'''

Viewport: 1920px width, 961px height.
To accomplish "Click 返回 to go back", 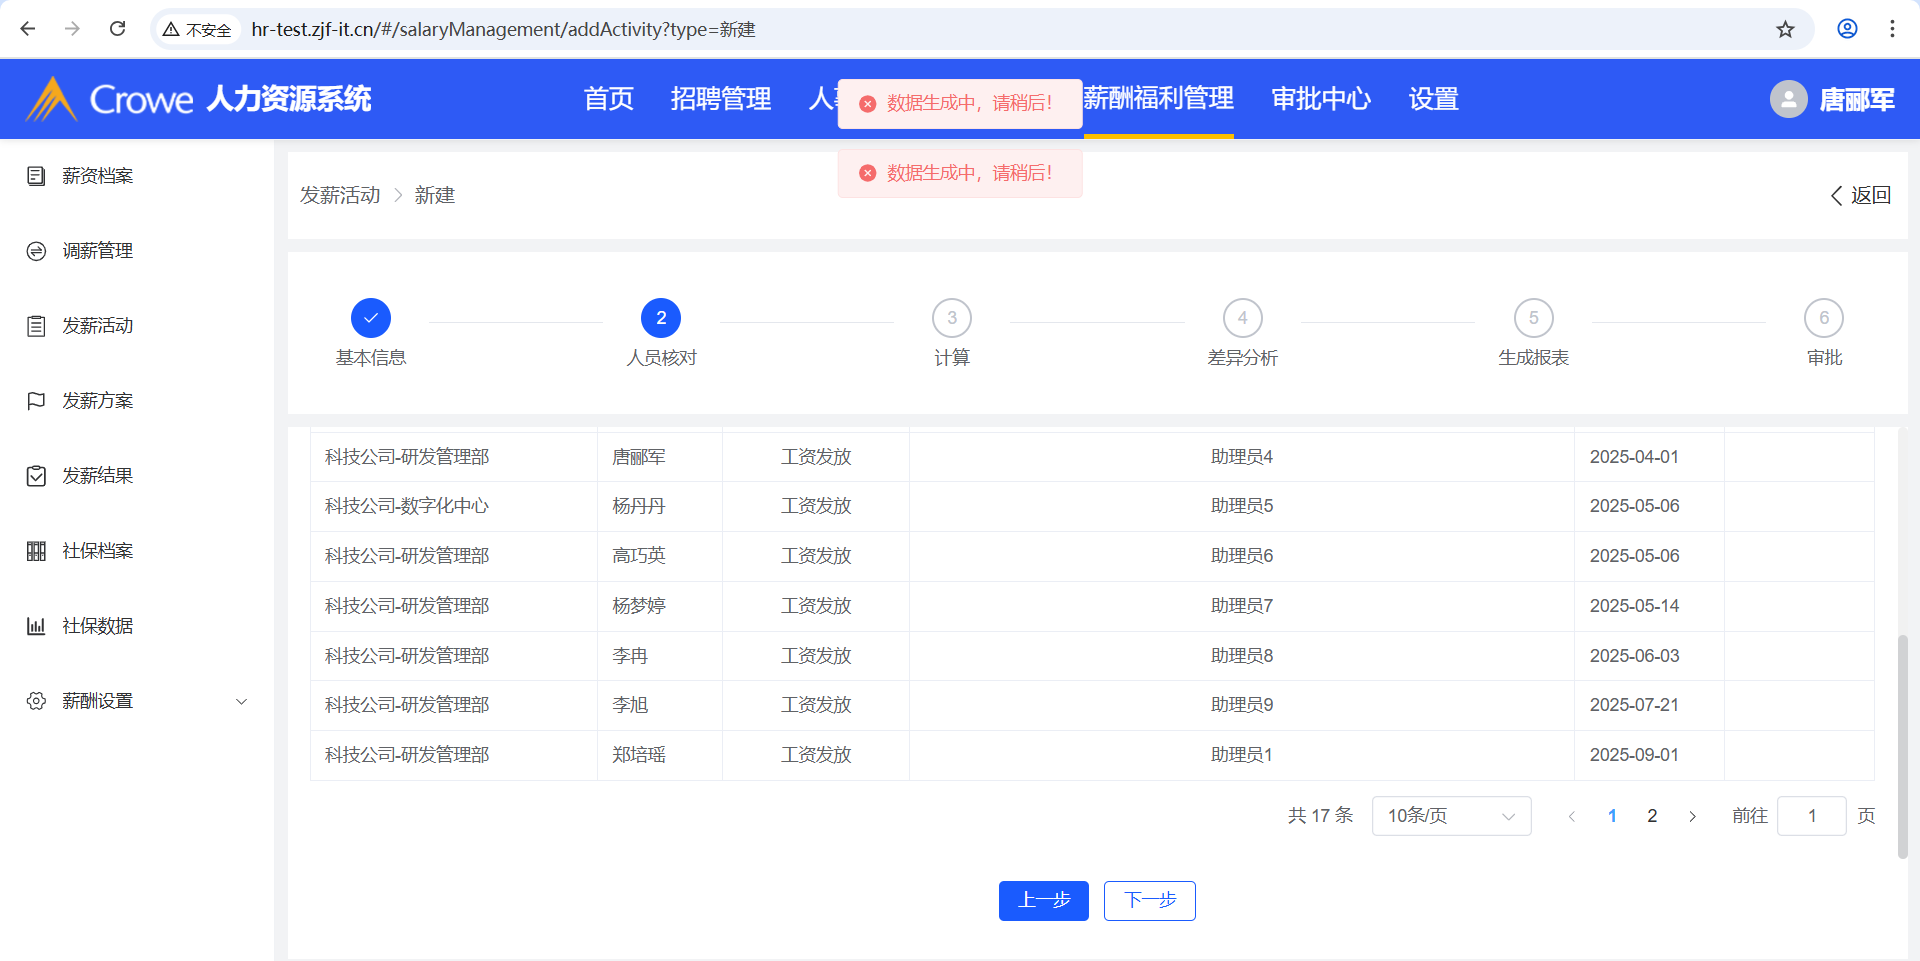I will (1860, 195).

'''
'''

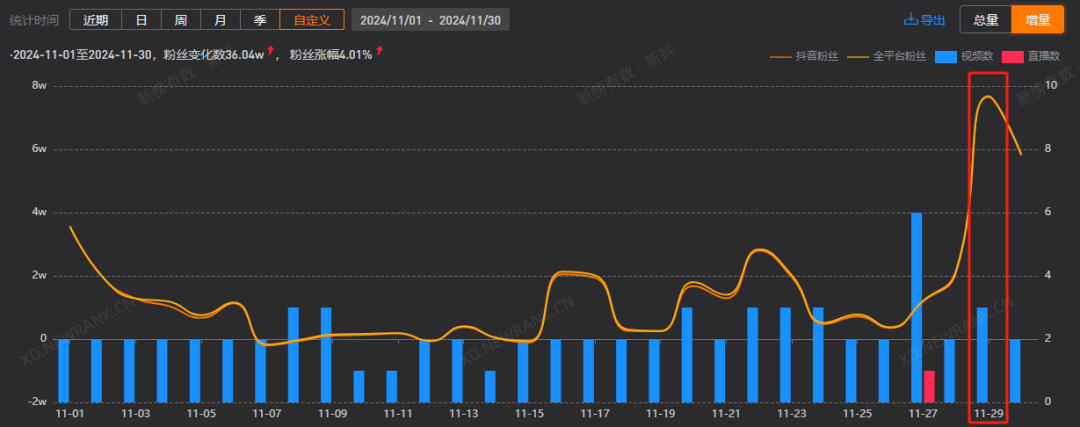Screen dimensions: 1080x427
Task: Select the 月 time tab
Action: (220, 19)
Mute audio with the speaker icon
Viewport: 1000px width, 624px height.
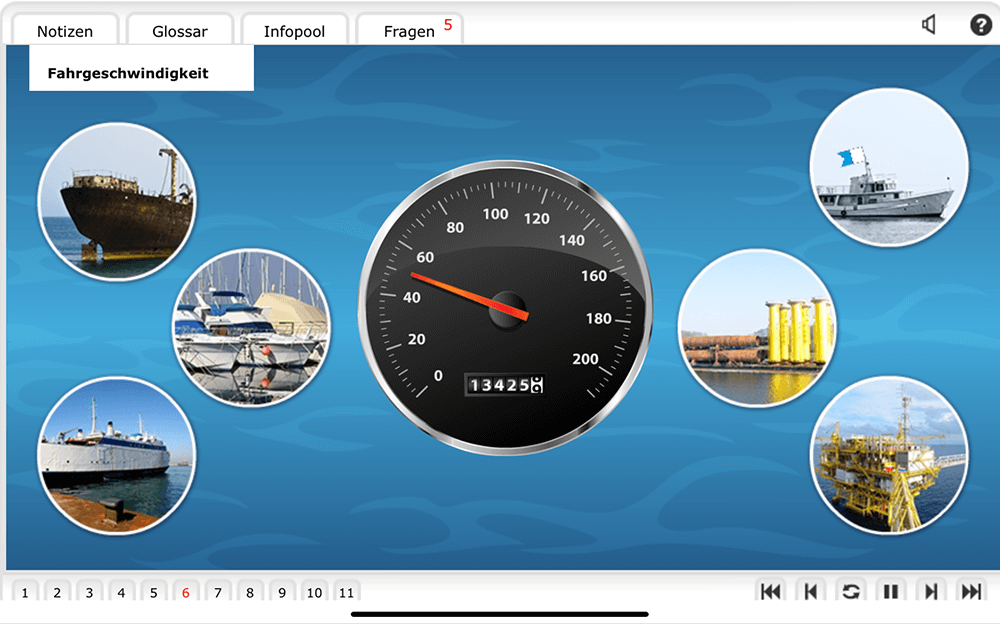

'''
'''

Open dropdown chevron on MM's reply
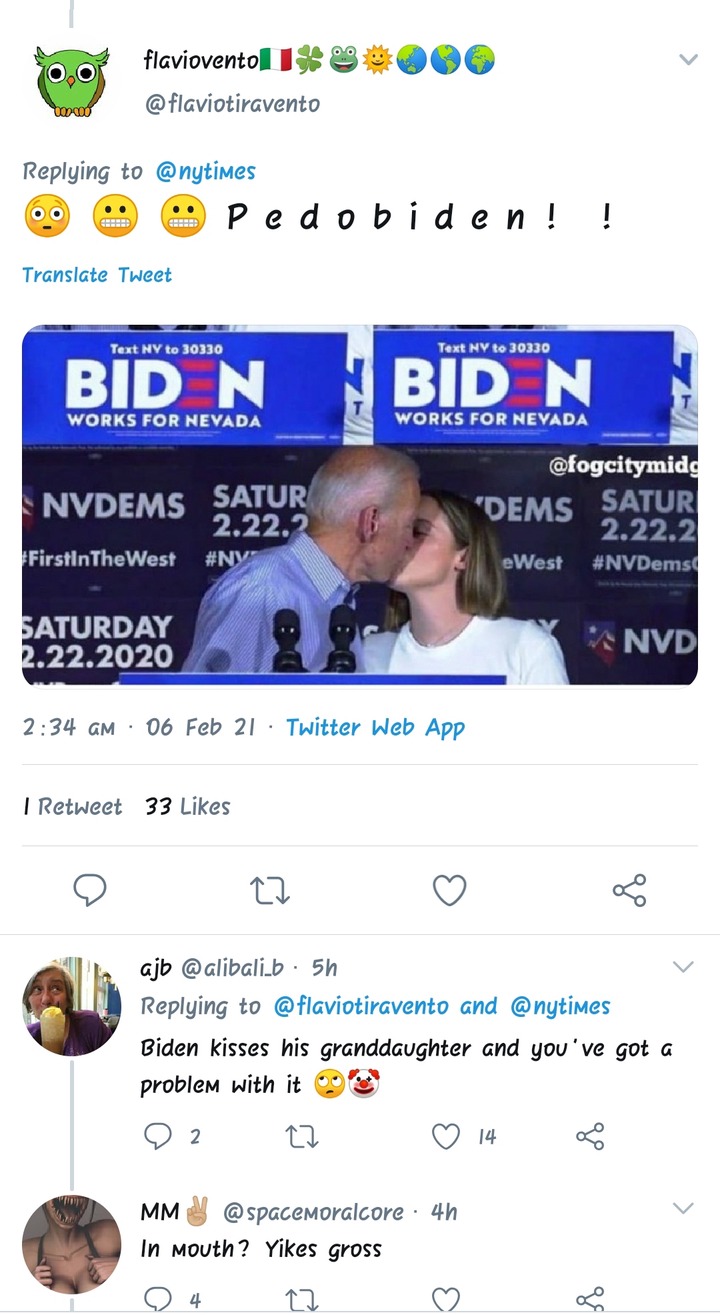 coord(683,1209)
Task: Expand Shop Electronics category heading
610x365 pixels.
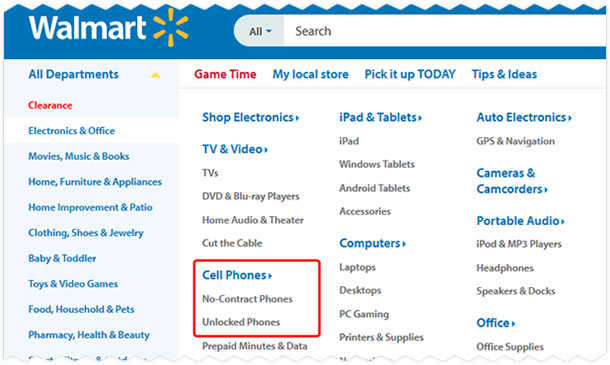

'''

**Task to complete**. Copy nothing but the lines above that run from the one with "Open dropdown chevron on MM's reply" to the one with "610x365 pixels.", ends included; pictures stay out.

**Answer below**.
Open dropdown chevron on MM's reply
 coord(683,1209)
Task: Expand Shop Electronics category heading
610x365 pixels.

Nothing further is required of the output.